* Supplied entries *
^^^^^^^^^^^^^^^^

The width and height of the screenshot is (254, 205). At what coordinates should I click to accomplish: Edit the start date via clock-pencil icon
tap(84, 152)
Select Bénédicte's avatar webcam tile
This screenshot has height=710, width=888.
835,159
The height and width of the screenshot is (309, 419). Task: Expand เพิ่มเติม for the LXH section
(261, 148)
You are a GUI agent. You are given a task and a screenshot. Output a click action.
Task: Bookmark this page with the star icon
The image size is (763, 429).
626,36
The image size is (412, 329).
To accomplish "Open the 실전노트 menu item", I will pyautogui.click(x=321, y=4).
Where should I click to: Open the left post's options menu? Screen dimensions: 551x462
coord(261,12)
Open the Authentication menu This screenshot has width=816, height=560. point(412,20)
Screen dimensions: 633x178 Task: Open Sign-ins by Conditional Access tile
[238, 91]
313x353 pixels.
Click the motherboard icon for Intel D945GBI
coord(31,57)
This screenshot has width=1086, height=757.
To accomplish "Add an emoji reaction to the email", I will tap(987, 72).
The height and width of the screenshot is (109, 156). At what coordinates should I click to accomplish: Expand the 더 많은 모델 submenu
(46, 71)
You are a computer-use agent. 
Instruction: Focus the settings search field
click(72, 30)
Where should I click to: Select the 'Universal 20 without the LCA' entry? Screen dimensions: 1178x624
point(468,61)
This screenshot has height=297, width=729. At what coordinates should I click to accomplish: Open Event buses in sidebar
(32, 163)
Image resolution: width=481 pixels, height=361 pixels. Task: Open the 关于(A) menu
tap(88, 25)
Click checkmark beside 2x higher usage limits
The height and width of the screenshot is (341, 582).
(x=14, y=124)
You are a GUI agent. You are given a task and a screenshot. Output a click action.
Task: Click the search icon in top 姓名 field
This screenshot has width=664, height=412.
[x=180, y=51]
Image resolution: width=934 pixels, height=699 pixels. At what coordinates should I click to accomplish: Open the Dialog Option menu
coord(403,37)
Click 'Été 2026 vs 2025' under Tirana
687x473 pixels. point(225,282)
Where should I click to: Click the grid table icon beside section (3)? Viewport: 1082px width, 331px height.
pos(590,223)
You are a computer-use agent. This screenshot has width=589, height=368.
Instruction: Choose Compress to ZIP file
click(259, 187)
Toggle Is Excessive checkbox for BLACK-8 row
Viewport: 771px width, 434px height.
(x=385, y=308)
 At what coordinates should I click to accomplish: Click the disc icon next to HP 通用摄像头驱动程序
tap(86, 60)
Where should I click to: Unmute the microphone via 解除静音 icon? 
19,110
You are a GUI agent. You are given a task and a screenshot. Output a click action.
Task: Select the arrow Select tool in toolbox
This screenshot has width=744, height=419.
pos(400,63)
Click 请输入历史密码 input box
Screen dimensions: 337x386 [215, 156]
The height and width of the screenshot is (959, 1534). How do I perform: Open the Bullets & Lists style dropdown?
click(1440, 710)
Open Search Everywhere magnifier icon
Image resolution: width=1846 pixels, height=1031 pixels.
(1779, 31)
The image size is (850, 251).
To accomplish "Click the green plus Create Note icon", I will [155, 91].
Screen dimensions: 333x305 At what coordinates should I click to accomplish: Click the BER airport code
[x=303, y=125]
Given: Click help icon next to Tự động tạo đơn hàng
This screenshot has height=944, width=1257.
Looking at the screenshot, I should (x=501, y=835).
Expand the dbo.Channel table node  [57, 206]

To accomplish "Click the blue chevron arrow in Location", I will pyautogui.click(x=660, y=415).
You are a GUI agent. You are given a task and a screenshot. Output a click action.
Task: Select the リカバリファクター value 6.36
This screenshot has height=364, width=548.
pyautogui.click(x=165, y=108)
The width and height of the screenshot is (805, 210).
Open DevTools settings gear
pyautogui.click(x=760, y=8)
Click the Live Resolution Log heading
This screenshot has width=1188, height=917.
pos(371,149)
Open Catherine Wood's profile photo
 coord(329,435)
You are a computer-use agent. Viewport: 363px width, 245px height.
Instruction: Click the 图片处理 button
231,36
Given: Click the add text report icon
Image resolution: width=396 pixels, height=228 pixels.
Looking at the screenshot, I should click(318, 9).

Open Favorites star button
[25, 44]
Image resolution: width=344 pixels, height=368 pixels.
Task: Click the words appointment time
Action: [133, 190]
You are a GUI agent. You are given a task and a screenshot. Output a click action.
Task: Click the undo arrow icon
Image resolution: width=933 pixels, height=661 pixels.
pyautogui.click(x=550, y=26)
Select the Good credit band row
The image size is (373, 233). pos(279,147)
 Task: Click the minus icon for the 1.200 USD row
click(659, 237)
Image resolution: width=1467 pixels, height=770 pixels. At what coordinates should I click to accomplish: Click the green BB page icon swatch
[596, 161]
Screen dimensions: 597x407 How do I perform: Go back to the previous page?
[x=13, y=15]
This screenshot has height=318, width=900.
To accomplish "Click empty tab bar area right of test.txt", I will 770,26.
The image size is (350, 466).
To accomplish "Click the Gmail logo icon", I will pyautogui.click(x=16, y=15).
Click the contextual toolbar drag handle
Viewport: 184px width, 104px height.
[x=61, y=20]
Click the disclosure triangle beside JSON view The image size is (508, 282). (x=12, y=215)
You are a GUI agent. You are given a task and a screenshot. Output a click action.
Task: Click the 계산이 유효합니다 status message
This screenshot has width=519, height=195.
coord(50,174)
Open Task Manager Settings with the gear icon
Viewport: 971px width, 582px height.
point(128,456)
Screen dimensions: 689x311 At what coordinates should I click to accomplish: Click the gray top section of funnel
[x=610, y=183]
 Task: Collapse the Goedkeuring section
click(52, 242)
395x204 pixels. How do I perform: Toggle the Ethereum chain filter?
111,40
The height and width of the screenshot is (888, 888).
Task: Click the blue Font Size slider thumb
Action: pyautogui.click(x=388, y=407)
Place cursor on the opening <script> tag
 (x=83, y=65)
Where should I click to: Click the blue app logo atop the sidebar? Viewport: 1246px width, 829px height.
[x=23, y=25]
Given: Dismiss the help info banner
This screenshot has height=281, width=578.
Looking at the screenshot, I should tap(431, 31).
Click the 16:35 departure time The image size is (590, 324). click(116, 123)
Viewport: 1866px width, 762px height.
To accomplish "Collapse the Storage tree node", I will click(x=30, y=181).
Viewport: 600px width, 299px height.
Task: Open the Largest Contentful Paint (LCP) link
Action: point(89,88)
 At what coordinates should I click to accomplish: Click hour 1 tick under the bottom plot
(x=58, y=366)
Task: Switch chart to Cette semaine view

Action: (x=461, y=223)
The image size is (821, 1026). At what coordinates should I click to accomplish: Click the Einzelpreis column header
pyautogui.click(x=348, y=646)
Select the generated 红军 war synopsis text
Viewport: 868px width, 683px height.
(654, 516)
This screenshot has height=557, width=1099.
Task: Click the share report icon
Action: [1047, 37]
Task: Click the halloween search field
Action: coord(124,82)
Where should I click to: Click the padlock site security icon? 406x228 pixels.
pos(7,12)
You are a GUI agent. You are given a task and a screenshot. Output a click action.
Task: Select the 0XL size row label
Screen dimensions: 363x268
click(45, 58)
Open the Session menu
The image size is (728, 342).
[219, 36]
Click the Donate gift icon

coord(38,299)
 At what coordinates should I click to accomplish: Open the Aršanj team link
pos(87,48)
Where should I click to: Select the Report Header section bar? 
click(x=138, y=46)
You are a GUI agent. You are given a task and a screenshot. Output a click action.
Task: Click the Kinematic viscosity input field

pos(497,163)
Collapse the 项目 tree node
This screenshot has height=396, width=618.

^^^^^^^^^^^^^^^^

* Exercise description *
Please count the lines above containing "computer"; number only.

* Written answer *
3